Anyway, the point is that as soon as I heard she would still be around, I felt instantly sick. I’m just not used to someone actively disliking me, trying to ruin my career. I thought I had made peace with the situation. Last year, when the problems started, my mom reminded me to pray for her, and it really helped me. Instead of anger, I started to feel sorry for her. How sad to be retiring and not realize that people can’t wait to get rid of you. Everyone pretends to be her friend, but no one likes her, they’re just afraid of her. She thinks one of the other 6th grade teachers is one of her closest friends, but even that teacher doesn’t like her; she just a nice Christian lady who is kind to everyone. So my prayers on her behalf were genuine; I honestly felt sad for her and prayed that God would work in her life to change her attitude. Obviously, she must be a very unhappy person. I also prayed for the strength to forgive her, which I honestly did. I didn’t realize it till I saw her at Charity’s wedding. I approached her, said hello, complimented her outfit choice, asked about her summer, and realized I was not just being fake-nice. I honestly felt no animosity toward her at that point. God is so good! It amazes me that He was able to turn around all my anger.

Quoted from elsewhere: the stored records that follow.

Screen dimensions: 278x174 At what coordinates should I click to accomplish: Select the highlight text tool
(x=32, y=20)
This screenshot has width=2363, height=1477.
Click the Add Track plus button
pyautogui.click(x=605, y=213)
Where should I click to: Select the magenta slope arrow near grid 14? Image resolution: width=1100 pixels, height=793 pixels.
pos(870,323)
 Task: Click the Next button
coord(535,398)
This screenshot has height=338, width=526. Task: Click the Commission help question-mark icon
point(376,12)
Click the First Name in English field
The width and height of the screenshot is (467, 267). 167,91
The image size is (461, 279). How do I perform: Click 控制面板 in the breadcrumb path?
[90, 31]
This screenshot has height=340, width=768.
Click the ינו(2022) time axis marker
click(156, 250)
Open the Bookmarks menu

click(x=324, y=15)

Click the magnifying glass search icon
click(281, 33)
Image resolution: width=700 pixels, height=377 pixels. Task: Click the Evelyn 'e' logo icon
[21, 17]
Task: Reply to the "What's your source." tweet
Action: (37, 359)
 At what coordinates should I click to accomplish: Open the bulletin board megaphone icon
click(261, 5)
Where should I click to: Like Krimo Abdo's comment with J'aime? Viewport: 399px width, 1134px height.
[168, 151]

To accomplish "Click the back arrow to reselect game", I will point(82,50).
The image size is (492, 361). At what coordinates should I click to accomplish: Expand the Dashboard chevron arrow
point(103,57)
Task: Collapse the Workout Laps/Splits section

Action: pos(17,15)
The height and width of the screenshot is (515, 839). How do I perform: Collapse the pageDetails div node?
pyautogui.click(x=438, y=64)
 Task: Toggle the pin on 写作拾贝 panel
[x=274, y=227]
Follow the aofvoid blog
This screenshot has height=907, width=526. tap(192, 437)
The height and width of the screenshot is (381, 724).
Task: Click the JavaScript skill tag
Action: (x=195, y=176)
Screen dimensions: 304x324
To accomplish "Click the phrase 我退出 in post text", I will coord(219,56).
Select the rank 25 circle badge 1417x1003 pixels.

But now, just when I thought everything would be okay, it looks like I’m going to have to deal with all this again. Hopefully, what I learned last year will help me get through this year. I remember reading a psalm about dealing with your enemies, and it talked about being blameless. I realized that I need to make sure I'm blameless; I need to make sure I do everything the way I'm supposed to, and God will take care of the rest. I'm just so unhappy with this situation. All I want to do is teach; I hate that politics get in the way.

On a brighter note, I asked Charity if she’d be willing to meet with me once a week after school and pray for our students. When I remember to do this, I feel such a difference in my classroom. I think it will help to be more intentional about this. Charity likes the idea, and we might invite a few other teachers, too.